Saturday, February 5, 2011

Nutella Ravioli

Today is World Nutella Day! Oh happy day! We are big Nutella fans in our home. One son of mine (3rd in the rank), goes through it so quickly that I find it hard to keep enough on hand. I think he would be happy with a truck-load of it for his birthday. Although there are countless ways to enjoy this spread, his favorite way of eating it is simply spreading it on toast.

For those of you who have never tried it. Nutella is a wonderful, sweet, hazelnut-chocolate spread. In Italy they eat it like we eat peanut butter. You can check out the World Nutella Day website and find some great recipes here.

I thought these sweet raviolis looked so inviting. The recipe uses wonton wrappers filled with a dollop of Nutella and quickly fried, sprinkled with powdered sugar. They were much easier to make then I thought and oh, so delicious! My husband was so anxious to try them, he grabbed one while still hot and had Nutella spilling out everywhere. Too bad I didn't get a picture of that! The best time to eat them is after they have cooled slighty, about 5 minutes.

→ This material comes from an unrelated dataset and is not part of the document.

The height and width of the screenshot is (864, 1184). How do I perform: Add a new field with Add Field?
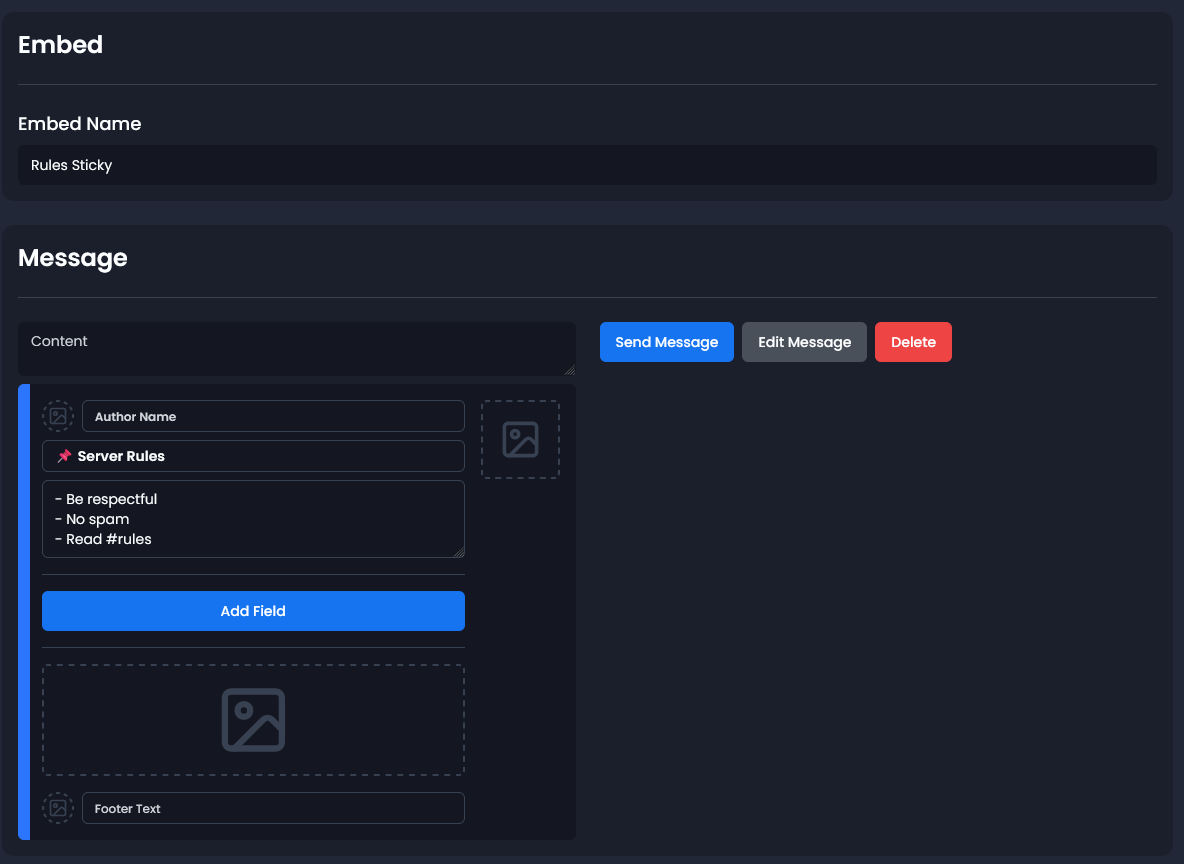[253, 611]
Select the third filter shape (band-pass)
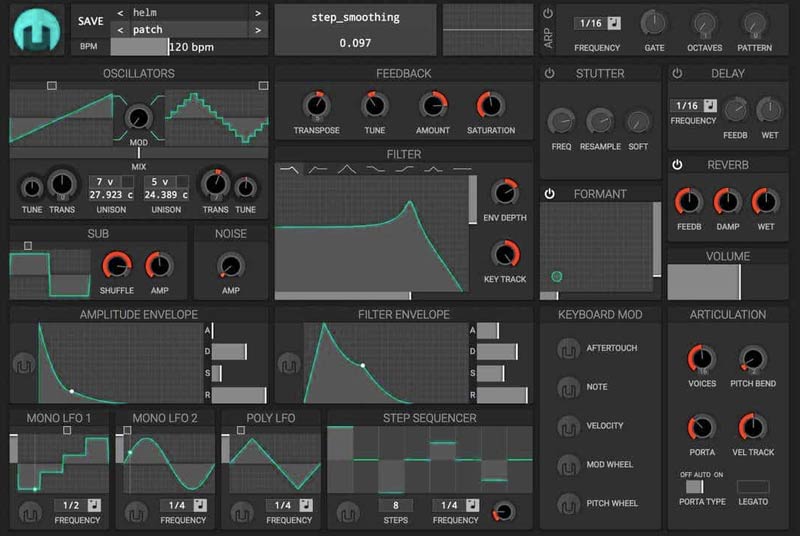The width and height of the screenshot is (800, 536). tap(347, 169)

Start by placing a dollop of Nutella in the middle of the wonton wrapper. Brush all sides with egg.

Fold over to make a triangle, being very careful to press the sides together to seal.

Fry in oil about 45 seconds on each side, until lightly browned.

Sprinkle with powdered sugar and enjoy!

Nutella Ravioli
Adapted from Giada De Laurentiis

  • 16 wonton wrappers
  • 1 egg, beaten to blend
  • 1 cup Nutella
  • Vegetable oil, for frying
  • Powdered sugar, for dusting

Place 1 wonton wrapper on the work surface. Brush the edges of the wrapper lightly with egg. Spoon 1 Tablespoon (or a little less), of Nutella into the center of the wrapper. Fold the wrapper diagonally in half over the filling and press the edges of the wrapper to seal. Repeat with the remaining wonton wrappers, egg, and Nutella.

Preheat the oven to 200 degrees. Add enough oil to a heavy large frying pan to reach a depth of 2 inches. Heat the oil over medium heat to 350 degrees.

Working in batches, carefully add the ravioli to the hot oil and cook until they are golden brown, about 45 seconds per side. Using a slotted spoon, transfer the ravioli to a plate lined with paper towels to drain. Then, transfer the cooked ravioli to a baking sheet and keep them warm in the oven while frying the remaining ravioli. (The fried ravioli can be prepared 1 day ahead. Cool them completely, then cover and refrigerate. Before serving, place them on a baking sheet and rewarm in a preheated 375 degrees oven just until they are heated through, about 7 minutes).

Arrange ravioli on serving plate and dust with powdered sugar.